They are numerical values quantifying a certain behavioral aspect of your software, which is saved in a time series storage for seeing over a period of time. Most software emit metrics, whether your service runs on a pod or the k8s cluster itself.
To put it into context, the throughput (Requests per minute) or average response time of your API calls per minute are some metrics that you'll be familiar with and must have noticed in dashboards.
Metrics in the observability and monitoring context, are the primary indicators of the performance of any system/ application, software, or tool.

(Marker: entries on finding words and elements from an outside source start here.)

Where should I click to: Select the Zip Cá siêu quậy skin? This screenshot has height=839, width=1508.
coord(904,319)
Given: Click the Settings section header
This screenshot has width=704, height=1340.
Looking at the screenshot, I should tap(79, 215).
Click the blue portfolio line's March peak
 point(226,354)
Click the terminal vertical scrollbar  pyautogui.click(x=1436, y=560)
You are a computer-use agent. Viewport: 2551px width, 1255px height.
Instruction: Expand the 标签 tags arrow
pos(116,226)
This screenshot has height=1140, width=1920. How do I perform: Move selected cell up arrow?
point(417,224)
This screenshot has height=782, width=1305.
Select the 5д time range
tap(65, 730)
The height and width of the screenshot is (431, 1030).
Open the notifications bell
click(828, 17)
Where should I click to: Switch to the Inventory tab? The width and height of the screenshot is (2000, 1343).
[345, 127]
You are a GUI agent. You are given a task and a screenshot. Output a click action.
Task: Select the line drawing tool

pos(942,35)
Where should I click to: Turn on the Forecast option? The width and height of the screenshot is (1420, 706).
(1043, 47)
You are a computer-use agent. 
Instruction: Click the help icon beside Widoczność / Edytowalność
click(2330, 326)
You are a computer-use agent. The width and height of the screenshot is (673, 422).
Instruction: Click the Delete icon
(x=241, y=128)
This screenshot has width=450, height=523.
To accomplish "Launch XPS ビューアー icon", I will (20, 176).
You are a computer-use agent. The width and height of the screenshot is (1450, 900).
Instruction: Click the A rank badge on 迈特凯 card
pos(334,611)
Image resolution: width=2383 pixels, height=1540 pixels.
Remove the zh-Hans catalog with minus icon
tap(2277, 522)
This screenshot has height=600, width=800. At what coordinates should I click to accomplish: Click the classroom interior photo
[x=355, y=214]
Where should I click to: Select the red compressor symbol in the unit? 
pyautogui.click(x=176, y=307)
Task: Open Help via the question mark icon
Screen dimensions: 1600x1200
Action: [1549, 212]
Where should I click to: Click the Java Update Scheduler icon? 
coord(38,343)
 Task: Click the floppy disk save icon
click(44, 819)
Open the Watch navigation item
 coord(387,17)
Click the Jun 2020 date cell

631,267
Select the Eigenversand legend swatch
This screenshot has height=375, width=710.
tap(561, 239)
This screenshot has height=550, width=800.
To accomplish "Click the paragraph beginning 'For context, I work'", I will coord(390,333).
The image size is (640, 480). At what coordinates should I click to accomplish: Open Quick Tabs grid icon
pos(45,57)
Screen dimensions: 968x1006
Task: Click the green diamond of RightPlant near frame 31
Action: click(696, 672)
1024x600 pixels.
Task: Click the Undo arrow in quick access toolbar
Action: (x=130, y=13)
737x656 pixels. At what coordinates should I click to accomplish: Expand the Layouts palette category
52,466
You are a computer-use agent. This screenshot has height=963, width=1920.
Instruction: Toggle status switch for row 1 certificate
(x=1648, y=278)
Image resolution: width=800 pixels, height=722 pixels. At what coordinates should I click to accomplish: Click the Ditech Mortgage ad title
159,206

It quantifies system performance, resource usage, errors, and other key aspects to provide insights into a system's behavior and health.
What are the common metrics in the Observability and Monitoring context?
Latency
Measures the time it takes for a system to respond to requests, helping assess performance and user experience. It tells us how quickly the system does things, helping us see if it's fast or slow.
Error-Rate
Tracks the percentage of requests or transactions that result in errors, indicating system reliability. It shows how many mistakes the system makes, which helps us know if it's working well or not.
Throughput
Measures the number of requests or transactions processed per unit of time, reflecting system workload. This tells us how many concurrent tasks the system can do in a certain time, showing how busy it is.
Resource Utilisation
Monitors the usage of system resources like CPU, memory, and disk space to prevent bottlenecks.
Saturation
Reflects the degree to which a resource is being used, helping ensure optimal resource allocation and capacity planning.